Records of locating words and elements

◇ ◇ ◇

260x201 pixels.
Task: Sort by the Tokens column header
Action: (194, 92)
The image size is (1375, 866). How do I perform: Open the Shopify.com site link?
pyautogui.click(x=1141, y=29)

◇ ◇ ◇

Please rewrite all of the items above, substituting "carry out" for "perform" and leaving everything else the same.

260x201 pixels.
Task: Sort by the Tokens column header
Action: (194, 92)
The image size is (1375, 866). How do I carry out: Open the Shopify.com site link?
pyautogui.click(x=1141, y=29)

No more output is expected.